By Damon Smith
Starring Colin Firth and Emma Stone. Released September 19 (UK & Ireland)
There is a soupcon of magic and moonlight but considerably more insecurities and bluster in Woody Allen’s playful yet lightweight romantic comedy set on the sun-kissed 1920s French Riviera.
The writer-director’s frequent forays away from his beloved New York to European soil have been decidedly hit-and-miss affairs and Magic in the Moonlight disappoints more than it delights.
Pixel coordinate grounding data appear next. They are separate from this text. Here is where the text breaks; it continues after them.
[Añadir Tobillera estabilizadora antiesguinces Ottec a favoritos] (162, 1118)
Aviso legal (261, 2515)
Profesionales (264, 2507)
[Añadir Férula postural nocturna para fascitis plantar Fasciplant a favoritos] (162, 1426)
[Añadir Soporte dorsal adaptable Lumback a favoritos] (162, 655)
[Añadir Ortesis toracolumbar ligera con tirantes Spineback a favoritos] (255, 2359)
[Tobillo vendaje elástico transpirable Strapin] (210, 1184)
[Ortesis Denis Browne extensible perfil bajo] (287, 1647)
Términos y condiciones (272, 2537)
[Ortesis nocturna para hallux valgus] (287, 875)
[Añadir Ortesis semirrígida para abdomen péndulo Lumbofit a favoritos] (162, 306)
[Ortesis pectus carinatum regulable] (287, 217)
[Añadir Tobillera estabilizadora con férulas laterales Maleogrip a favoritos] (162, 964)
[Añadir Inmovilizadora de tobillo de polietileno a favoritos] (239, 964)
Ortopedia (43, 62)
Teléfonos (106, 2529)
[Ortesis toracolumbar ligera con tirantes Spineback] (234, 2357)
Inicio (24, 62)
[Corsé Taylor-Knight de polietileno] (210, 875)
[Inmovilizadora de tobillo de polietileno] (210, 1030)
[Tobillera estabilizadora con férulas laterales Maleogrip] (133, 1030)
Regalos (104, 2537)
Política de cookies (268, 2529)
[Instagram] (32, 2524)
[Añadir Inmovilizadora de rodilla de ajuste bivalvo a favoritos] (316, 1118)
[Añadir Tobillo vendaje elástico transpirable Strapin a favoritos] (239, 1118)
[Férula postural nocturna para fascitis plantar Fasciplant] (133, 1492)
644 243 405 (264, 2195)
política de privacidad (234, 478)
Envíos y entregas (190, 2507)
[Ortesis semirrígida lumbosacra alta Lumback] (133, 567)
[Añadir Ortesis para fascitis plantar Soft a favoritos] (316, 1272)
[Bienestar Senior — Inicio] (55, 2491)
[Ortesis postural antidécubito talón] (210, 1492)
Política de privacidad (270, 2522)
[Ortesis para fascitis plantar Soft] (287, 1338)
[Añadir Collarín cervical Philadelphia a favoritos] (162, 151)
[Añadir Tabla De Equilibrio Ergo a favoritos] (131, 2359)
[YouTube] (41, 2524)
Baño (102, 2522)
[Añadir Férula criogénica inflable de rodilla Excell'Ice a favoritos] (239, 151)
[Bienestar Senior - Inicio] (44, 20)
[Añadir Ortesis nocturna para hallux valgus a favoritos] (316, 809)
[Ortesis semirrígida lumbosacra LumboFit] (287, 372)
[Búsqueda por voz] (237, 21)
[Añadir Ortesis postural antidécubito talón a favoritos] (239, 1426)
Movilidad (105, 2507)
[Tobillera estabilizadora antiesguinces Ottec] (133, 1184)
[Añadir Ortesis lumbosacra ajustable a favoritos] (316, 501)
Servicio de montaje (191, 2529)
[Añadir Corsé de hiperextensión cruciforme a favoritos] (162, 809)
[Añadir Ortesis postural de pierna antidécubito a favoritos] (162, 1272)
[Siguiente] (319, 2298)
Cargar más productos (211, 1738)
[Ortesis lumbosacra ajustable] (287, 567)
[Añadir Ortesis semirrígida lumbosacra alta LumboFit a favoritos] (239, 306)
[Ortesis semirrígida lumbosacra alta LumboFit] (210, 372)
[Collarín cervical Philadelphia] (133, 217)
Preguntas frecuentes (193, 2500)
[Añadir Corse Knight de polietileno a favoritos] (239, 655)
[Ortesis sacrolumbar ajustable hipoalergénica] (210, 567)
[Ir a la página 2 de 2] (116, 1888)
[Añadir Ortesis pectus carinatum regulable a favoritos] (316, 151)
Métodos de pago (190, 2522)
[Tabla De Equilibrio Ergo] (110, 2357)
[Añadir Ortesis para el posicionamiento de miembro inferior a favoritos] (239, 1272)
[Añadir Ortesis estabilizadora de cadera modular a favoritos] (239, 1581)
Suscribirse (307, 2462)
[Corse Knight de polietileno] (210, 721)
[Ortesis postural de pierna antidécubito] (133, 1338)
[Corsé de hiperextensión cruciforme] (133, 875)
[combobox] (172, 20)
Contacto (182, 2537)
Allen affectionately evokes the era from the opening croon of the Cole Porter classic You Do Something To Me performed by Leo Reisman & His Orchestra, and the writer-director loads the soundtrack with upbeat jazzy tunes that telegraph the characters’ emotions like You Call It Madness (But I Call It Love) by Smith Ballew and His Piping Rock Orchestra to underscore a blossoming central romance.
Regrettably, sparkling one-liners are in short supply on the Cote d’Azur and the on-screen chemistry between Colin Firth and Emma Stone is lukewarm, never threatening to set our pulse racing like her smouldering pairings with Ryan Gosling in Crazy, Stupid, Love or real-life beau Andrew Garfield in The Amazing Spider-Man.
The film opens in 1928 Berlin, where magician Stanley Crawford (Firth) delights a sell-out audience in his guise as Chinese conjuror Wei Ling Soo.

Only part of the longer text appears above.